INFORMATION -
┌────────

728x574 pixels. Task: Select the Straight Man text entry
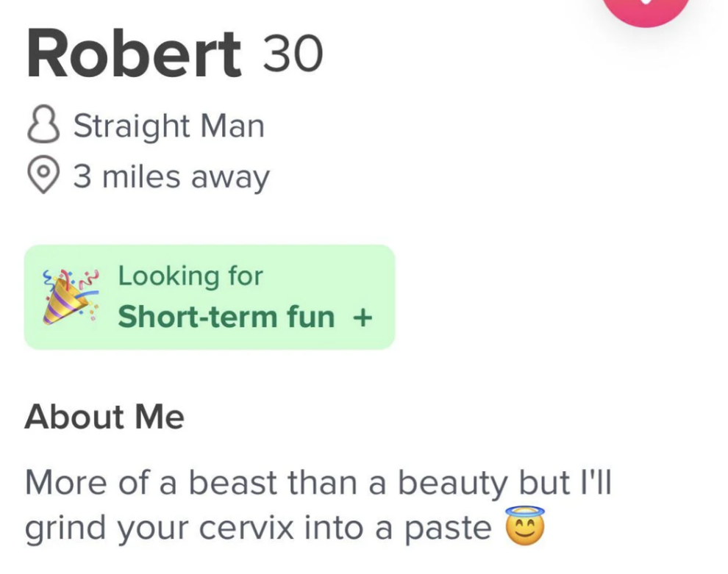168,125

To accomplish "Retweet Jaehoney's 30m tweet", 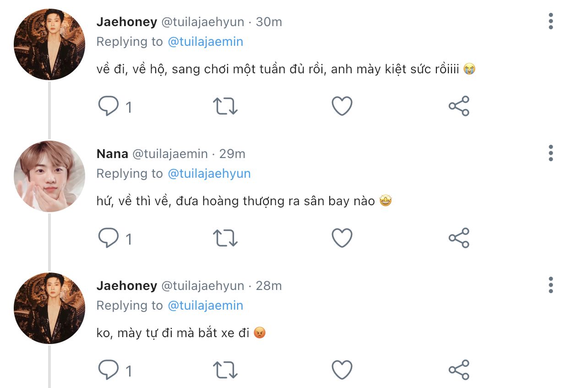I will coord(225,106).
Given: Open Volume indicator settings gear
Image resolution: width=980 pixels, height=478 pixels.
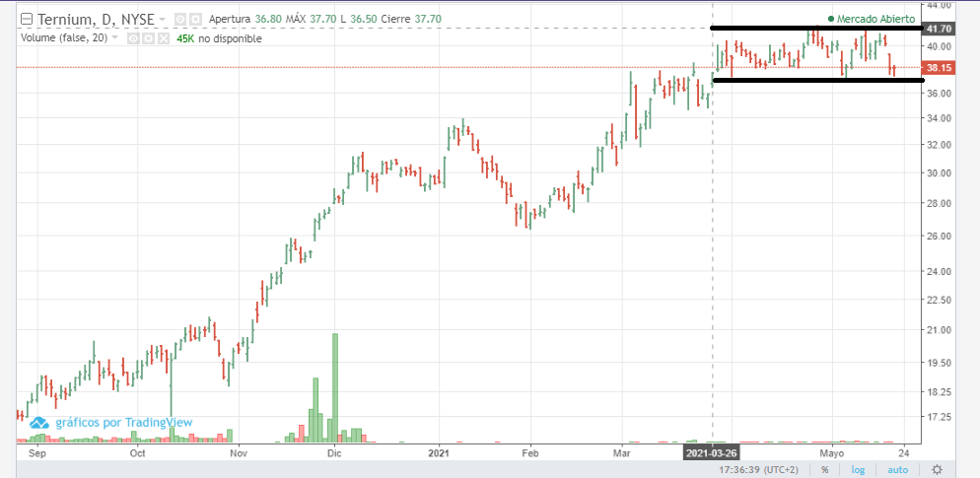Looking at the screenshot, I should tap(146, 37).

└────────

PROBLEM REQUIREMENTS - Exactly as written, give again every line from the one containing "Image resolution: width=980" through the last line of the material, both included, with the pictures left out.

RESPONSE -
Image resolution: width=980 pixels, height=478 pixels.
Looking at the screenshot, I should tap(146, 37).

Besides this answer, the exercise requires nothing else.